___ Passage to read ___

Peckham was designated as a Certified Commercial Investment Member by the Commercial Investment Real Estate Institute and a Certified Property Manager by the National Institute of Real Estate Managers.
At deposition, Levy denied giving Nathan copies of the complaint and answer.
Norma Nathan had passed away before Peckham filed his lawsuit.
General Laws c. 214, § 1B, as appearing in St. 1974, c. 193, § 1, provides that "[a] person shall have a right against unreasonable, substantial or serious interference with his privacy. The superior court shall have jurisdiction in equity to enforce such right and in connection therewith to award damages."
The plaintiff would have us respond to the argument by ruling instead that where the "public interest in obtaining information substantially outweighs the seriousness of any invasion of privacy, the private interest in preventing disclosure must yield to the public interest" (emphasis supplied). Jones v. Taibbi, 400 Mass. at 801, quoting from Attorney Gen. v. Collector of Lynn, 377 Mass. 151, 156 (1979). However, that test applies in the context of the privacy exemption to the public records law, G. L. c. 4, § 7, Twenty-sixth, which embodies "a standard more favorable to nondisclosure than G. L. c. 214, § 1B," Pottle v. School Comm. of Braintree, 395 Mass. 861, 867 n.6 (1985), quoting from Attorney Gen. v. School Comm. of Northampton, 375 Mass. 127, 132 (1978). The former statute does not apply to this case because judicial records are not within its definition of "public records." See New Bedford Standard-Times Publishing Co. v. Clerk of the Third Dist. Ct. of Bristol, 377 Mass. 404, 407 (1979). We do not view the reference to the "substantially outweighs" test in Jones v. Taibbi, supra, a case under the invasion of privacy statute, as departing from the standard for such cases declared in the Restatement and quoted with approval in George W. Prescott Publishing Co. v. Register of Probate for Norfolk County, 395 Mass. 274, 278 (1985). The failure of the plaintiff's claim in the Taibbi case rested primarily on the fact that the information at issue, the plaintiff's arrest, was a matter of public record and was thus not a private fact. See 400 Mass. at 801.
Some courts have suggested that the standard in such cases is whether the publisher abused its discretion in deciding that the information published was of legitimate concern to the public. See, e.g., Gilbert v. Medical Economics Co., 665 F.2d 305, 308 (10th Cir. 1981); Heath v. Playboy Enterprises, Inc., 732 F. Supp. 1145, 1149 n.9 (S.D. Fla. 1990); Doe v. Sarasota-Bradenton Fla. Television Co., 436 So. 2d 328, 331 (Fla. Dist. Ct. App. 1983).

___ Extracted information ___

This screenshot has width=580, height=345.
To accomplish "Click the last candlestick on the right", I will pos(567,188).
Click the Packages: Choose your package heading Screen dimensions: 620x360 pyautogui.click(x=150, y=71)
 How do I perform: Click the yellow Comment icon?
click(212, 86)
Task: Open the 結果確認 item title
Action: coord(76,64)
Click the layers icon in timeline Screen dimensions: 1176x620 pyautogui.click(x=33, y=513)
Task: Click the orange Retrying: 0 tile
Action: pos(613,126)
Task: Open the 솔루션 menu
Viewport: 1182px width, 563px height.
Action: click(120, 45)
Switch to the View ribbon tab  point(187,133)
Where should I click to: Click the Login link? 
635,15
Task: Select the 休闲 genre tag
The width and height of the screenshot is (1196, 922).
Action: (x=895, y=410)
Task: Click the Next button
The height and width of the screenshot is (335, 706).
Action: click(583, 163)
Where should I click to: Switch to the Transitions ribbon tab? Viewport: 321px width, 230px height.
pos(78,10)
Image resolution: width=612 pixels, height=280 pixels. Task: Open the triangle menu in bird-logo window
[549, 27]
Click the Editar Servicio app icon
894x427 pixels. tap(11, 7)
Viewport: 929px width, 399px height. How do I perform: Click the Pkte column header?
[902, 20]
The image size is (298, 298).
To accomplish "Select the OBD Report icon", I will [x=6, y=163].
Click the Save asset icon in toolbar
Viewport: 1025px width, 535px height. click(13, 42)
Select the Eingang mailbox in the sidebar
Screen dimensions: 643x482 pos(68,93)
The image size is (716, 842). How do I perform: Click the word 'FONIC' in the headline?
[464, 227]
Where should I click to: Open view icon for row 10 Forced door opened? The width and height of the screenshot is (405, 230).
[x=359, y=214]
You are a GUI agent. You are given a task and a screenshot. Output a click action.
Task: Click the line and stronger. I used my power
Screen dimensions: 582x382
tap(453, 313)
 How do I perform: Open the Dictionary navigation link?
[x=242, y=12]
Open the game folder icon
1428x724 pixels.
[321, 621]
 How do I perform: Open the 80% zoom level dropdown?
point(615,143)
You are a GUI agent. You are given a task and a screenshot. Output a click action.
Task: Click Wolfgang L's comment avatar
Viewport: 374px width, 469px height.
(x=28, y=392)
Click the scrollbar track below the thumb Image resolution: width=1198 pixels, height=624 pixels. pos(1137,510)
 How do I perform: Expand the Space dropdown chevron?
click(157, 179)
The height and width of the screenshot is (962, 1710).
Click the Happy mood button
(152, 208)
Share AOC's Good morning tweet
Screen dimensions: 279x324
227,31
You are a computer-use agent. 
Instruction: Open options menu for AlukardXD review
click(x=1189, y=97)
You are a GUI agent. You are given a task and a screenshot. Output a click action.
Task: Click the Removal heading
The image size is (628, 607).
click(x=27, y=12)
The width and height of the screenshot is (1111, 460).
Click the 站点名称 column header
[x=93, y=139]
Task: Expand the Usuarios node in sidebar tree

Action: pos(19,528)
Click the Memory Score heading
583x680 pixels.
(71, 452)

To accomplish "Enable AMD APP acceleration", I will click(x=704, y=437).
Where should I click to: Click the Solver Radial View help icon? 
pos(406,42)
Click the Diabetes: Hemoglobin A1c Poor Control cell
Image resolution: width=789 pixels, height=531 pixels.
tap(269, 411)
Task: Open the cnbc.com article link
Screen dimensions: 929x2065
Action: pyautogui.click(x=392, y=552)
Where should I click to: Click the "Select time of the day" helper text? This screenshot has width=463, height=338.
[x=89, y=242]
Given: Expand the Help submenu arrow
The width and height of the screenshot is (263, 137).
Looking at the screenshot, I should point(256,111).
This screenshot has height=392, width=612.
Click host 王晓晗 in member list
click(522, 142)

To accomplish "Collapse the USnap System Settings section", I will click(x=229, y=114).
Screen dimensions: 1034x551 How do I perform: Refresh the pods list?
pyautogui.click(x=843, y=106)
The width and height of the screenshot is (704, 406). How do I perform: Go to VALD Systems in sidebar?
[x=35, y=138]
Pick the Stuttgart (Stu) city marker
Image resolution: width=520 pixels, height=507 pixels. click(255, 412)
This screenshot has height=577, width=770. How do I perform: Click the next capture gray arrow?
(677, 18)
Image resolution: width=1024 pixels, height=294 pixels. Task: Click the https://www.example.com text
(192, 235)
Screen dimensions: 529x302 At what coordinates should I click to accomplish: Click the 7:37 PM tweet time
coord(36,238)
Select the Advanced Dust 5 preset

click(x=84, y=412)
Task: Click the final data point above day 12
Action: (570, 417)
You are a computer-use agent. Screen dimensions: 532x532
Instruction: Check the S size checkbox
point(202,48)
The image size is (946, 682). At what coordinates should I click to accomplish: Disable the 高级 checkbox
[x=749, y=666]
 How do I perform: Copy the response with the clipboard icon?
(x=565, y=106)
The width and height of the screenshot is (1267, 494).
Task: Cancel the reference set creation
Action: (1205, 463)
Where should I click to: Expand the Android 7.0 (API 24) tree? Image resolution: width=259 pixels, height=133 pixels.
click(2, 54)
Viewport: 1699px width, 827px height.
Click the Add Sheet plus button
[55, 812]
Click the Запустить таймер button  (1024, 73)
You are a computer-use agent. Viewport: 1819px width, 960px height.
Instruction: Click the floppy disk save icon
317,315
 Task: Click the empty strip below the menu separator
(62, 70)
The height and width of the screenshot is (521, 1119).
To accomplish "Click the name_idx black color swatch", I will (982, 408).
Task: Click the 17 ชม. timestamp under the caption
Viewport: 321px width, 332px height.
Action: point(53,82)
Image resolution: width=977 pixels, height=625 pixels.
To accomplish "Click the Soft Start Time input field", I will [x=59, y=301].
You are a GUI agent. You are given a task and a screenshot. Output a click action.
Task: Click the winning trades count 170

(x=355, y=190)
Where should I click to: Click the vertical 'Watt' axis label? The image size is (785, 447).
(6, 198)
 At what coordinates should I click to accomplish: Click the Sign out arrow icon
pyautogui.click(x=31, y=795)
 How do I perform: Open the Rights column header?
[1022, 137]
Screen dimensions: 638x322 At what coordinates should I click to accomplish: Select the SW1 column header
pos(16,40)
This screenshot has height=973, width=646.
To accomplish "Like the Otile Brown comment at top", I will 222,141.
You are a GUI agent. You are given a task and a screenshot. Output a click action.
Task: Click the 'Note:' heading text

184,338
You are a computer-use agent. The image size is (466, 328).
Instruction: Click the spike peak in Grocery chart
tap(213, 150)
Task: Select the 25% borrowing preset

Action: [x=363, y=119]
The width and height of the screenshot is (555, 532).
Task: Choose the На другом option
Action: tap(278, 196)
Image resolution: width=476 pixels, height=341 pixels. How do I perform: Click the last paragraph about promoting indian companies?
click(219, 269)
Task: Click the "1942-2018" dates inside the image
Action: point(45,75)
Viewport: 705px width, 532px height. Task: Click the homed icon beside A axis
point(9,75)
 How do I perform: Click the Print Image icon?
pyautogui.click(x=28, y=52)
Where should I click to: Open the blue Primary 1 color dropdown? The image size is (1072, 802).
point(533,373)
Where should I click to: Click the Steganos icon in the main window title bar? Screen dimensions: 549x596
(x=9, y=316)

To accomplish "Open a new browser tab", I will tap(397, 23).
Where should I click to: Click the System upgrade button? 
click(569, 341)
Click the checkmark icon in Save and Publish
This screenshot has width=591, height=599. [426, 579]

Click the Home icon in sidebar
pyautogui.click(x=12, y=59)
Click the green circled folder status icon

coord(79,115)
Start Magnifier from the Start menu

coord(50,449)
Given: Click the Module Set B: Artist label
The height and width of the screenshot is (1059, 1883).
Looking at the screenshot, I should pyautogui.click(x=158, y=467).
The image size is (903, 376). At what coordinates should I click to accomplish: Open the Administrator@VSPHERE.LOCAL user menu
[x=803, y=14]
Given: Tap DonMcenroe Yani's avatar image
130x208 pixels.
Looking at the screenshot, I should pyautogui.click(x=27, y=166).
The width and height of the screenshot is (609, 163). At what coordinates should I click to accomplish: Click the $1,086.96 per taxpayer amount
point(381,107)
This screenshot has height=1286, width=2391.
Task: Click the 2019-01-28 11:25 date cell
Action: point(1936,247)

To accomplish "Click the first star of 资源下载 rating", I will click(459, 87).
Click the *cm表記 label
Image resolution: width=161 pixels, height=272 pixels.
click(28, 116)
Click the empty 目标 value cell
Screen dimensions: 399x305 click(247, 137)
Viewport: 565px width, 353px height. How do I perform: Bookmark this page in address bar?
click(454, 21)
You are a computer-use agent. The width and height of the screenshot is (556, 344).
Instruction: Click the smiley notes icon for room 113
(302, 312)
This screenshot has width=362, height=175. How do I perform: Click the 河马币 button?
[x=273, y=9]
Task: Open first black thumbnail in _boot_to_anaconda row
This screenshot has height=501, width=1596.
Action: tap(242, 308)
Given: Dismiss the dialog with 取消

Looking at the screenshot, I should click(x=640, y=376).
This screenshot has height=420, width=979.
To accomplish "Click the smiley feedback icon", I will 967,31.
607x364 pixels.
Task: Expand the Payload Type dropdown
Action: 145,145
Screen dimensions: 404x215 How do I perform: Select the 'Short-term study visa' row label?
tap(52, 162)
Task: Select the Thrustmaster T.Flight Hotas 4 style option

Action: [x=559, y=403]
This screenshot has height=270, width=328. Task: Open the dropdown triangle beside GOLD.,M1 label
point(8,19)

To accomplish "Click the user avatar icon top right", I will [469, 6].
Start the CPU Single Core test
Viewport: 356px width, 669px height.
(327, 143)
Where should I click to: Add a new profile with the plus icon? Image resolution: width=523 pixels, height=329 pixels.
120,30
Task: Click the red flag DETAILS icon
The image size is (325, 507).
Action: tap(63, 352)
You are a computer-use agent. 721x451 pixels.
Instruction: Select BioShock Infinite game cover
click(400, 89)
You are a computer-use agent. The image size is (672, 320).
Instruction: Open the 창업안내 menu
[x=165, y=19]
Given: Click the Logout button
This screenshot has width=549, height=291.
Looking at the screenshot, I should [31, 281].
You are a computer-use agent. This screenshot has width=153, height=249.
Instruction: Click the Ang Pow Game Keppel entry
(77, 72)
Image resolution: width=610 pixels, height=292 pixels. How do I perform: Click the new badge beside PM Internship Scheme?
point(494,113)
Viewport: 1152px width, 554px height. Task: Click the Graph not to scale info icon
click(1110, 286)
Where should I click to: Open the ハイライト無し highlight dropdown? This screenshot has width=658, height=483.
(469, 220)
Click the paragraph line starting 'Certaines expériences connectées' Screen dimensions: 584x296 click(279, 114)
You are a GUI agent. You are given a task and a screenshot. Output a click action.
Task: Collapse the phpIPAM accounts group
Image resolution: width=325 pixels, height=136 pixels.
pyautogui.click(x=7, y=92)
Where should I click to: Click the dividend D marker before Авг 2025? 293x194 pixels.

___

● Task requirements
1/ In the privacy case excerpt, who had died before Peckham filed his lawsuit?
2/ Repeat word for word the part of the privacy case excerpt between "Peckham was designated" and "filed his lawsuit.", inclusive.

● Completed exercise
1/ Norma Nathan

2/
Peckham was designated as a Certified Commercial Investment Member by the Commercial Investment Real Estate Institute and a Certified Property Manager by the National Institute of Real Estate Managers.
At deposition, Levy denied giving Nathan copies of the complaint and answer.
Norma Nathan had passed away before Peckham filed his lawsuit.